SB 28
Requires the Department of Social Services to apply for a global waiver for MO HealthNet
Sponsor:
LR Number:
0519S.05C
Last Action:
5/12/2017 - Informal Calendar S Bills for Perfection--SB 28-Sater, with SCS (pending)
Journal Page:
Title:
SCS SB 28
Calendar Position:
Effective Date:
August 28, 2017

Current Bill Summary

SCS/SB 28 - Under this act, the Department of Social Services shall apply for a global waiver for the MO HealthNet program designed to give the state greater flexibility to implement a patient-centered, sustainable, and cost-effective market-based health care system that emphasizes competitive and value-based purchasing. Such flexibility may include: (1) eligibility determinations that include work requirements for certain able-bodied adults; (2) initiatives to promote healthy outcomes and personal responsibility, including co-payments, premiums, and health savings accounts; (3) measures to improve the quality of and lower the cost of health care through the use of selective contracting and competitive bidding, preferred provider networks, and health outcome-based provider reimbursement; and (4) accountability and transparency measures.

The waiver shall include provisions, to the fullest extent possible, that propose or accept funding mechanisms similar to a federally-capped block grant, which may include capped per capita allocations, capped allotments, or shared savings based on per-enrollee spending targets, adjusted for inflation, state gross domestic product, state population growth, state Medicaid population growth, natural disasters, man-made disasters, extensive economic downturns, and other economic and demographic factors, for the duration of the waiver.

The Joint Committee on Public Assistance shall review the federal waiver application process. Prior to the submission of the waiver application to the federal government, the Department shall submit the application to the Joint Committee. The Joint Committee shall then hold a public hearing and received public testimony on the application and hear testimony from the Department, after which the Joint Committee shall either accept or reject the proposed waiver application and shall, if necessary, propose modifications to or recommendations for the application.
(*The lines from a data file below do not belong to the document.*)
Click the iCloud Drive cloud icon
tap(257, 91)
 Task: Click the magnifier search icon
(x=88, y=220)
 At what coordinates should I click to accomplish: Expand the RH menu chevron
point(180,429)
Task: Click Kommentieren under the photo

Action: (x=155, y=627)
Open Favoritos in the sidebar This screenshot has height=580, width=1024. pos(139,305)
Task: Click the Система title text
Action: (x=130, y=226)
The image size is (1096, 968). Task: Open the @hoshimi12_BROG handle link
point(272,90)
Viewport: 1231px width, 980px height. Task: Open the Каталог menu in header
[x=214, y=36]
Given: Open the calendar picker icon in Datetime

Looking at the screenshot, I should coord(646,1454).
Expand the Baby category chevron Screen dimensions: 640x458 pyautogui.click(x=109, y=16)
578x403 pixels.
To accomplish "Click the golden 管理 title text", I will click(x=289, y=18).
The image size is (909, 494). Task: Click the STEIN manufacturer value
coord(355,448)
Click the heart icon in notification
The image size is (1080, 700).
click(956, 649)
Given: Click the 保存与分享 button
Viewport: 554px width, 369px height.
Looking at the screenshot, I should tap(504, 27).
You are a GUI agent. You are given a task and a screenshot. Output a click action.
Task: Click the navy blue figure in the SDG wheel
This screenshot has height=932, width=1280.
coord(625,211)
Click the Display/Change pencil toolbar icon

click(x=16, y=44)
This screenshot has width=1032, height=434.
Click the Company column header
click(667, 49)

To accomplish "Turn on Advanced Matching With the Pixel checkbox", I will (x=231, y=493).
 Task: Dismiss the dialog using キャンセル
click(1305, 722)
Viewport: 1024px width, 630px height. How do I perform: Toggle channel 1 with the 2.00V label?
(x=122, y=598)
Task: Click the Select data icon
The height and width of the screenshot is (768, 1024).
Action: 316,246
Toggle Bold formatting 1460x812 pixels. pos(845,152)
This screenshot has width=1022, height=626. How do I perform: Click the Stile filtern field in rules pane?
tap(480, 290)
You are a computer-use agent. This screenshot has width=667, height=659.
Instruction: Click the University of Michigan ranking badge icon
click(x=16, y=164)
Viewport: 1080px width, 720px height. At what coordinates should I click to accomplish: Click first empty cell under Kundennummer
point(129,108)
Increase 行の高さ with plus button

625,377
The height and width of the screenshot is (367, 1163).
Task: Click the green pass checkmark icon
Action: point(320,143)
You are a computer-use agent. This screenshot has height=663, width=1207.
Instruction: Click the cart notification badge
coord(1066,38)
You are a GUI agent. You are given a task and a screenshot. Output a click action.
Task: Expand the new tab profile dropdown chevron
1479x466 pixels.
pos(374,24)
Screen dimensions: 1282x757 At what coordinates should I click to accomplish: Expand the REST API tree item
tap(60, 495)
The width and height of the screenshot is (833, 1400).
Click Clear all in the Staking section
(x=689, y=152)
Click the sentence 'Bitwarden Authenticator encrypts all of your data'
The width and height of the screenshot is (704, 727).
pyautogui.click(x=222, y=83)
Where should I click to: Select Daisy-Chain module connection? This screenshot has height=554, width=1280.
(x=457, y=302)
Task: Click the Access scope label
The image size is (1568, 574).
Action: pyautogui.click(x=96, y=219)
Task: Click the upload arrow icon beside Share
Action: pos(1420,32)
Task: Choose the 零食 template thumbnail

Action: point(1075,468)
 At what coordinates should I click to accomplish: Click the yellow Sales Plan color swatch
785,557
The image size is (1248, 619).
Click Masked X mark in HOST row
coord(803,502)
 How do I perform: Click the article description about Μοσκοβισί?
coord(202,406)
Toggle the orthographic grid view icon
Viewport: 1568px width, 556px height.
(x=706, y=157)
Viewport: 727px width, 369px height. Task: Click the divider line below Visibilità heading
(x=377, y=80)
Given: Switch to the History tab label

If the waiver application is accepted by the federal government, the Department shall propose the necessary statutory changes to implement the waiver. Until such time as the proposed changes are enacted by the General Assembly, the existing laws relating to MO HealthNet shall remain in effect. The Joint Committee shall hold public meetings and receive public testimony on proposed statutory changes to determine if such changes satisfy the goals of this act and would result in substantial new opportunities for the MO HealthNet program on a cost-neutral basis. The Joint Committee is also authorized to meet at least twice a year to provide oversight on the global waiver; communicate as necessary with departments within the scope of the MO HealthNet program; recommend services for the MO HealthNet program; issue subpoenas, subpoenas duces tecum, and orders for production of documents, as necessary; and recommend to the General Assembly any amendments to the waiver or clarifying legislation that may be necessary.

In the event that the global waiver is suspended or terminated or expires for any reason, the Department shall apply for an extension of the global waiver or any new waivers that, at a minimum, ensure the continuation of the waiver authorities in place prior to the acceptance of the global waiver. The Department shall ensure that any such actions are conducted in accordance with applicable federal statutes and regulations. The Department shall, to the fullest extent possible, ensure that the waiver authorities are reinstated prior to any suspension, termination, or expiration of the global waiver.

In the event that the Medicaid program is changed or repealed to the extent that it becomes, or the federal government otherwise offers, a block grant to the states for the provision of health care to certain eligible persons, the provisions of this act shall expire.

This act is similar to HB 290 (2017) and HB 402 (2017).